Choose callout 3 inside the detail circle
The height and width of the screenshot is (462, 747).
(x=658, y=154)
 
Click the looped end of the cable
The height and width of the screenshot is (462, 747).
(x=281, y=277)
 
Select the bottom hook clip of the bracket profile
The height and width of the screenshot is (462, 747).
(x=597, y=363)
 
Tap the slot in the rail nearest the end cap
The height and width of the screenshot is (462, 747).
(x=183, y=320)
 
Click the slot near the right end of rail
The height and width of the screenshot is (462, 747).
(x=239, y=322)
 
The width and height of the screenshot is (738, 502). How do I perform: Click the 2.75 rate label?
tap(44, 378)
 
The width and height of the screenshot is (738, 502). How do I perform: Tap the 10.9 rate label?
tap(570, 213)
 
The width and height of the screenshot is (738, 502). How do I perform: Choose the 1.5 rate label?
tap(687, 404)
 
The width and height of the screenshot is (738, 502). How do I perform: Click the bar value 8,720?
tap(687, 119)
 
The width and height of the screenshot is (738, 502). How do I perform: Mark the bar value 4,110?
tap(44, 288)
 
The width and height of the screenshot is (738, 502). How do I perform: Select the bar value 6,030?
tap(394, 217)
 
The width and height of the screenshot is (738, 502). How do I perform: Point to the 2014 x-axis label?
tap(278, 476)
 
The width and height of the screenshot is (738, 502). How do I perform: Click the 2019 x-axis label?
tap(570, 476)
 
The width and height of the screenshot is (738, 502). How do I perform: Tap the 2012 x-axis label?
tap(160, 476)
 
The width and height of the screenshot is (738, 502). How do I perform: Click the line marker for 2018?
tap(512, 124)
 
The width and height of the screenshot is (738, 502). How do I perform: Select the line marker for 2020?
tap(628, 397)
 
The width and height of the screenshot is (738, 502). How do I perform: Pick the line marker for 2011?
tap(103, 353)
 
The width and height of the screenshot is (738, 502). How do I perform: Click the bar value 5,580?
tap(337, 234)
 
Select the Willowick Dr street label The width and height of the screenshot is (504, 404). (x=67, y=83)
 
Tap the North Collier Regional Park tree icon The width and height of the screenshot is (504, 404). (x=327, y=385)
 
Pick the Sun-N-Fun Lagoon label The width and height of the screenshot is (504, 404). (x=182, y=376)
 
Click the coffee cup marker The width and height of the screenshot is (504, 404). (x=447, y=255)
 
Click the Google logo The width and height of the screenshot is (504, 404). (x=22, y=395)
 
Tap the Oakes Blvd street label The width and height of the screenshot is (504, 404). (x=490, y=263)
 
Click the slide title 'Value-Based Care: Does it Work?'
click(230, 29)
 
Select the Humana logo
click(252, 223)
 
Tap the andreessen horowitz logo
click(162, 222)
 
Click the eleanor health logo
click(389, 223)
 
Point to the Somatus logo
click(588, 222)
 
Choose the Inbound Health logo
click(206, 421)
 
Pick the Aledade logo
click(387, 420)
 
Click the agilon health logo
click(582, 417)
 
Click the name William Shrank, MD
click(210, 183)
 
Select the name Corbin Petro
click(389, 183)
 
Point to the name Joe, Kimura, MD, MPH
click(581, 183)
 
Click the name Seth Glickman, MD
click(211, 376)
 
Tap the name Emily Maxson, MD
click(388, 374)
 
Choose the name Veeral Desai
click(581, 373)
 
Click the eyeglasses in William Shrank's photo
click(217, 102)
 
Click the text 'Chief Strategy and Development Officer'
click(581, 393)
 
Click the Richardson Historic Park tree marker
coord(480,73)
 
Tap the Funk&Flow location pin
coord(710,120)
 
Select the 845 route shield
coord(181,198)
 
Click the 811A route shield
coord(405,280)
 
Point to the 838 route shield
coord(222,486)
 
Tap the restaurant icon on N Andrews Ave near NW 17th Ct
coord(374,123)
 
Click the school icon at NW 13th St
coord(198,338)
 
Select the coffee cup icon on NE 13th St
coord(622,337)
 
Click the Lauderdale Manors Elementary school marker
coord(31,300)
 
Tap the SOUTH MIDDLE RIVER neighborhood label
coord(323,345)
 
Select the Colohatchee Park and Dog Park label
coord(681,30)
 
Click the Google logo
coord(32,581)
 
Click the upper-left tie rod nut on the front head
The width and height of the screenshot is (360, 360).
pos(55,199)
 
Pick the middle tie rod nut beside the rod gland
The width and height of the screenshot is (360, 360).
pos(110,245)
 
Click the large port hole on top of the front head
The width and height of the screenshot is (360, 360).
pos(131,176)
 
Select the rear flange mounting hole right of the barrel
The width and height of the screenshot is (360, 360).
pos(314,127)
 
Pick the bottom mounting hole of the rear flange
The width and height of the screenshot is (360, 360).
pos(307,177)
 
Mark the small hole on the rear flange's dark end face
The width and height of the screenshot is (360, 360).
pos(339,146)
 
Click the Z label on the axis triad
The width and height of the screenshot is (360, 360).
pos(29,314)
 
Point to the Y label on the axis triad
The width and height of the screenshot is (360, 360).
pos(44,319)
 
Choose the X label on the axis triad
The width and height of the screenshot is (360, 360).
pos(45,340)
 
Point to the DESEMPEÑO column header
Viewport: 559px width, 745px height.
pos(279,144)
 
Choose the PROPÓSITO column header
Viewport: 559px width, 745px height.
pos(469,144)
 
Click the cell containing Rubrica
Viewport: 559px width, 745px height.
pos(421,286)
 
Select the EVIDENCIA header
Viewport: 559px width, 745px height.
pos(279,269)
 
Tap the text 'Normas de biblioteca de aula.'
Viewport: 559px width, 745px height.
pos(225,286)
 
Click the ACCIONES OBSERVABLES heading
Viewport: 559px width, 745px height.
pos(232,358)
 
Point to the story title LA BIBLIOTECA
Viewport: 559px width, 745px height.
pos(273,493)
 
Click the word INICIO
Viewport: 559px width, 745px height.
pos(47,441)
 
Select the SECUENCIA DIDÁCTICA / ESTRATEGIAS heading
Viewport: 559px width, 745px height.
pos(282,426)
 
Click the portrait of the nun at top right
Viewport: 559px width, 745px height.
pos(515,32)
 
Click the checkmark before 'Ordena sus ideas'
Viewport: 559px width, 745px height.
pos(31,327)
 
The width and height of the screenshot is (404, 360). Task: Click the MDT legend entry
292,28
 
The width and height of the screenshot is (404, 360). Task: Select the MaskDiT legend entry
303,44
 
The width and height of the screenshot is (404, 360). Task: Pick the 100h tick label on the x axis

SET EXERCISE:
Copy the entries verbatim, everything from the line containing "Point to the story title LA BIBLIOTECA" down to the line containing "pos(47,441)", both lines included.

EXERCISE ANSWER:
Point to the story title LA BIBLIOTECA
Viewport: 559px width, 745px height.
pos(273,493)
 
Click the word INICIO
Viewport: 559px width, 745px height.
pos(47,441)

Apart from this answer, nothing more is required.